INTO THE WAR THEATER

Making a Contribution
07/01/10

Special Agent Pat S. stood before the pre-deployment training class and spoke in great detail about our counterterrorism operations in Afghanistan. He wasn’t using notes because the material was fresh in his mind—it had been only 10 days since he returned from Kabul.

“Less than two weeks after a four-and-a-half-month deployment, I was able to give our people almost real-time information about the counterterrorism mission in Afghanistan,” he said. “The environment there changes very rapidly, so to be able to provide that kind of current information is very valuable.”

One of the strengths of the pre-deployment training course is that most of the instructors—and everyone who manages the program—have had firsthand experience in the war zone and can offer “ground truth” to those who are about to deploy.

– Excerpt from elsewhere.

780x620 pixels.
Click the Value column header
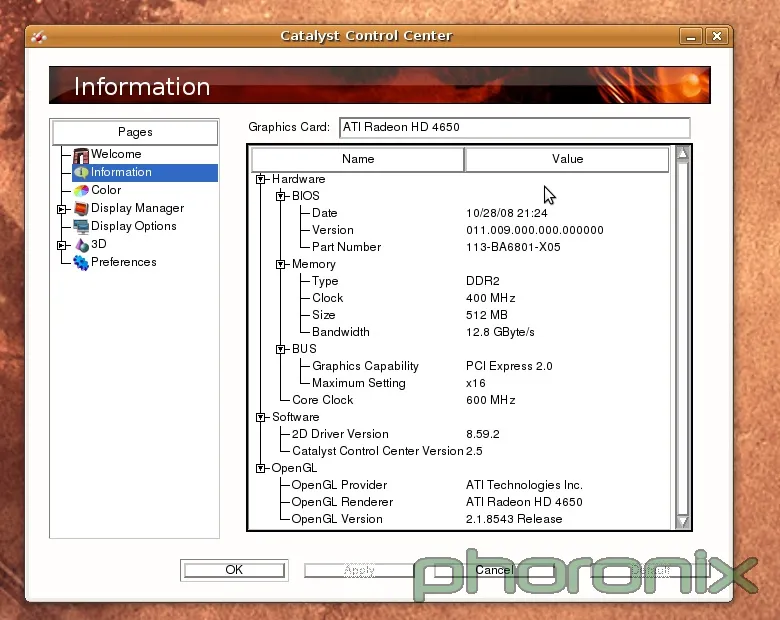coord(567,159)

Agent S., who served as an assistant legal attaché in Kabul during his most recent deployment, reiterated what many had said before him about conditions in Afghanistan—the air quality is poor, the food can be dicey, and Bureau personnel there regularly work long hours seven days a week. “But there’s no question,” he added, “that this assignment has been the best in my career and given me the highest sense of accomplishment. Many of my peers feel the same way.”

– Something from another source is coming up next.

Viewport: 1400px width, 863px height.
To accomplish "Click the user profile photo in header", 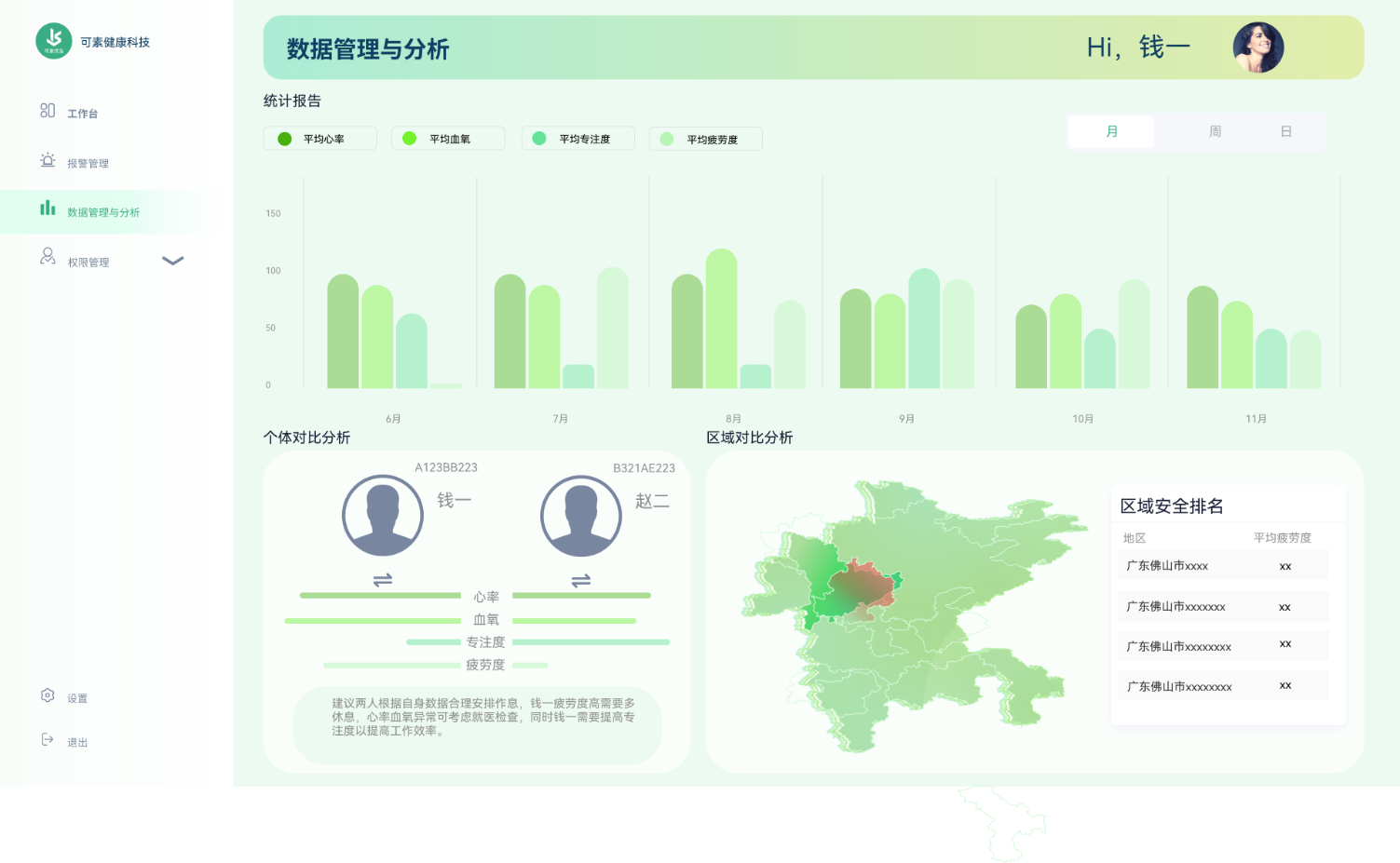I will point(1257,47).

When the 9/11 attacks occurred, Agent S. was working narcotics cases on a task force in New York City. The task force office, located near the World Trade Center, was destroyed during the attacks. “From that point forward,” he said, “I felt a very strong sense of purpose about our counterterrorism mission and have been working Afghanistan and Pakistan matters ever since.”

Many in the pre-deployment training class volunteered for war-theater assignments for similar reasons. “If you work counterterrorism,” one agent said, “that’s where you can make a major contribution.”

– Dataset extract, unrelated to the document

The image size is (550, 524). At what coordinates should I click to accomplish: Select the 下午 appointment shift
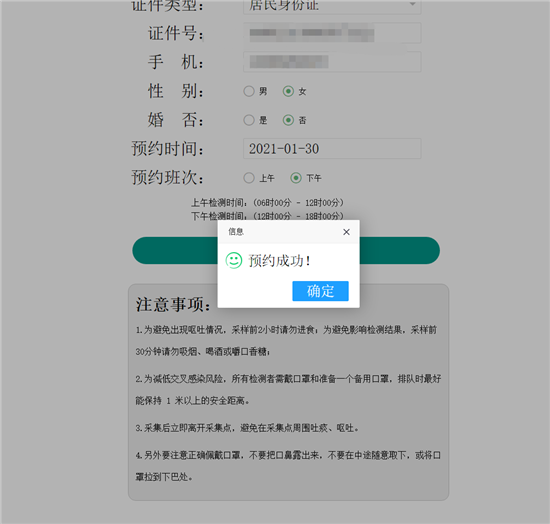click(296, 178)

Some younger analysts and agents who joined the Bureau after 9/11 said they felt it was their patriotic duty to volunteer for assignments in Iraq and Afghanistan. Others in the class have children currently serving overseas in the armed forces and want to support the military’s efforts. One agent said he volunteered in the hopes that his work might help hasten the day when all our troops could come home.

“In a variety of ways,” Agent S. said, “there is a significant opportunity for our people to contribute in theater to help protect the lives of soldiers and other Americans, Western interests, as well as Afghans or Iraqis.”

Special Agent Rick M., one of the pre-deployment training program’s managers and a veteran of multiple deployments to Afghanistan, put it another way: “All of us become FBI agents because we want to make an impact and serve our country. This is a great opportunity for our people to get experience on the front lines of the counterterrorism mission.”

Agent S. found the pre-deployment training very helpful in that regard. “When you have already mentally rehearsed all these scenarios, heard the military terminology, and have an idea of what the daily tempo will be like, it’s a lot less you have to learn when you get there.”